One would think that railroads, with the knowledge and expertise of their thousands of employees and over a century of experience, would easily recognize workplace hazards and happily seek to remedy them. After all, wouldn't you want happy, safe, uninjured employees? This is often, however, not the case.
Given the fact of business life involving financial pressures, time pressures and merger pressures, railroads often overlook common sense safety matters. Despite (1) the relatively common practice of having "safety meetings" involving members of different crafts expressing concerns and ideas on how to do things more safely, (2) safety rules which require the reporting of "any unusual condition that may affect the safe and efficient operation of the railroad", and (3) catchy slogans such as "safety first" and "safety is my responsibility," railroaders often complain that they feel this attitude is more for show than for real.
As we have seen, railroad workers are supposedly encouraged to report safety problems and they often do so. Reports of debris and litter in the yard, problems with switches, problems with track structure such as drainage, ballast structure, or defects in tools or equipment are often reported to next line employees, such as trainmasters, yardmasters or foremen. Sometimes these matters are brought up by your railroad union representatives at safety meetings. Should you then rest assured that the railroad has notice of problem conditions and will work on remedying them if possible.
NOT SO! LET ME GIVE YOU A FEW EXAMPLES.
You work in a yard which is usually strewn with debris which has fallen off of cars. This is obviously a dangerous walking hazard. You brought this up to the trainmasters and yardmasters. Your railroad union representative on the safety committee has even brought it up at safety meetings. If an railroad worker trips over the debris and injures himself, the railroad has notice that this condition exists and will admit its fault. Think again. During a trial for personal injuries to the employee, the railroad denied under oath ever receiving any complaints from any of the workers regarding the debris in the yard.
The railroad company officials had a complete loss of memory regarding any of these "verbal" complaints. The safety committee had minutes kept by a company officer which were very sketchy. Mysteriously, no record existed in the minutes of complaints of debris in the yard. The railroad said it was not responsible for the work injury because it did not know that there was a problem.
This actually happened. Fortunately, the legislative representative or safety officer of the union came to the rescue. He had kept carefully detailed letters written by individuals to the railroad complaining of the situation copied to him, as well as keeping copies of his own letters to the railroad complaining of the situation and demanding its rectification. The railroad was suddenly faced with hard, irrefutable evidence on this issue instead of being faced with a situation of "my word against your word."
An engineer was severely injured on oversized, overly sloped ballast in a yard. As expected, the railroad denied any knowledge of prior complaints regarding this condition. They said, “If we didn’t know about it, we don’t have to fix it.” The union officials testified that they went up to the claim agent with a box of the oversized ballast, dumped it on his desk, and asked him "when is this stuff going to kill someone?" Not surprisingly, the claim agent denied that the conversation took place in that manner and it was a matter of “my word against your word.”
Luckily, these union officials had the foresight to follow up the conversation with written letters condemning the ballast conditions.
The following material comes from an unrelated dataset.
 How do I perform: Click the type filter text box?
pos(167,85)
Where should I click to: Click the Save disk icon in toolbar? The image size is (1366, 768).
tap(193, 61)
Not only did the local chairman get involved in the written complaint writing, but the legislative representative also became involved. When faced with three foot-by-three foot blow ups of the letters of complaints by the union officials and supporting photographic documentation they had taken, the railroad officials were forced to beat a hasty retreat from their earlier testimony regarding lack of notice. The railroad suddenly settled the case in the middle of the trial.
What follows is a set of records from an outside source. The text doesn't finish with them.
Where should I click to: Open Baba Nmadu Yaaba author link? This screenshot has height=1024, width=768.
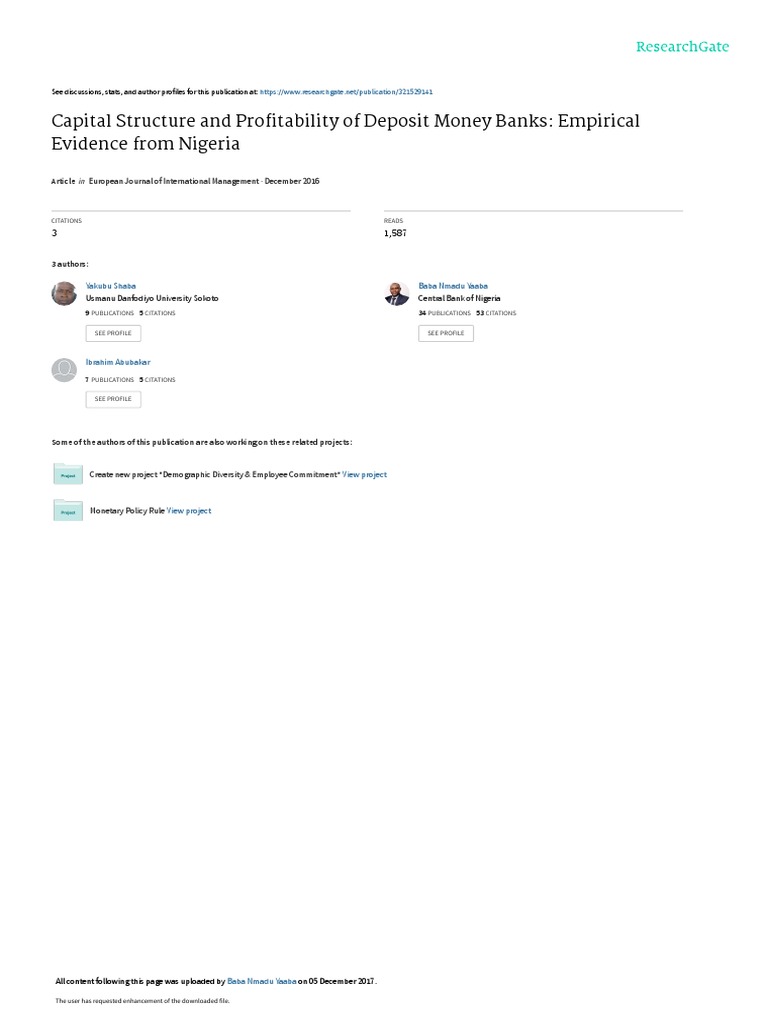(x=453, y=286)
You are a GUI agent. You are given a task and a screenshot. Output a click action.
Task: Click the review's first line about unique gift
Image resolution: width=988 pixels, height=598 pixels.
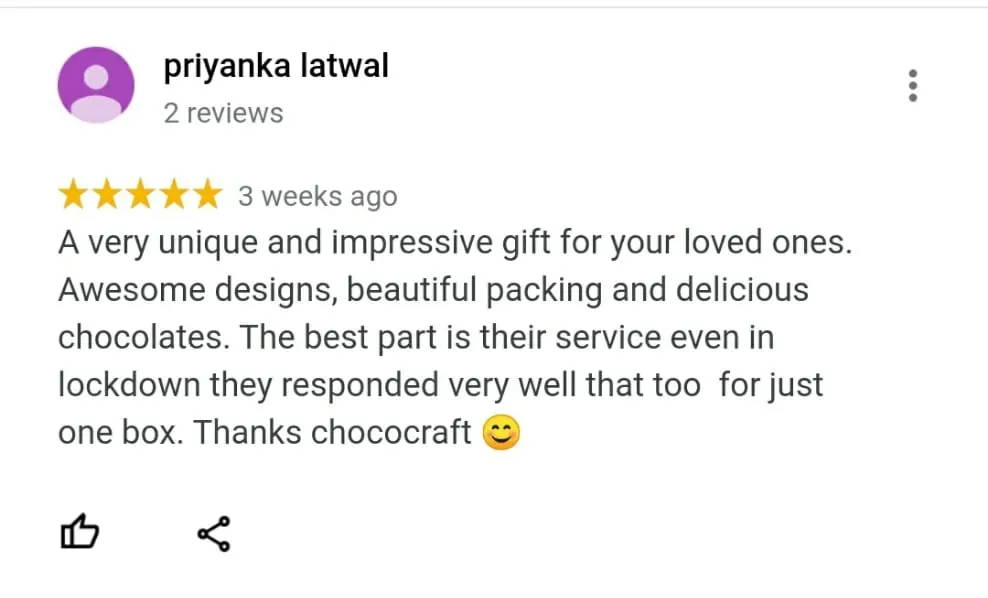pyautogui.click(x=455, y=243)
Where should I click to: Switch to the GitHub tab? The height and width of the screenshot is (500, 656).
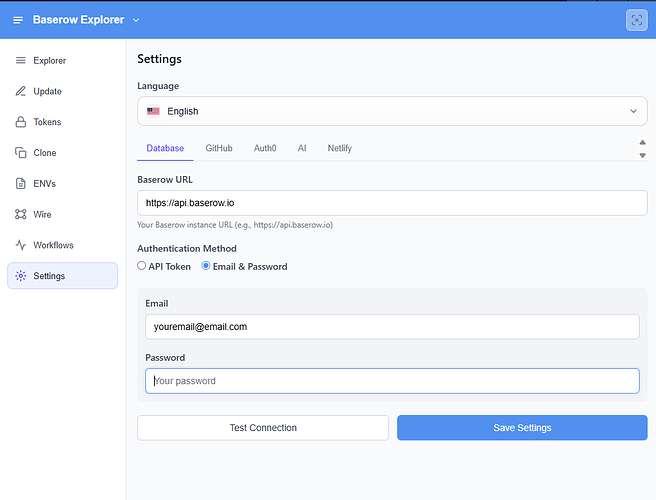219,148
These examples illustrate a powerful lesson to be learned by any railroader. "When in doubt, write it out." A railroad official may forget a verbal complaint because he is too busy or simply does not want to deal with it. Action may not be taken on a complained of item because it may be felt by the railroad that the complaint is too trivial, action is unnecessary, or that action is too expensive. No one likes to be proved wrong, so after an accident occurs, there is even more pressure on the railroad official to "forget" a verbal conversation. Reasons for forgetfulness include not wanting to look bad before bosses or, quite simply, not wanting to "fess up" to liability and try to reduce the railroad's damages at your expense.
The old saying "a picture is worth a thousand words" also works for letters. Write a letter confirming a conversation. Send the letter to your safety officer/legislative representative to pass on to the railroad officials. Photograph a condition if appropriate. Send a letter reminding officials of an item discussed at a safety meeting. When faced with written reports of bad conditions, a railroad is more likely to act. Remember, the squeaky wheel gets the grease.
A railroad is more likely to act upon written complaints and correct a bad situation before an accident happens. Hopefully, the railroad will remedy any unsafe condition before an accident happens. If they do not, the written complaints you make help you or your fellow worker in keeping the railroad from denying liability helping you to recover for your injuries.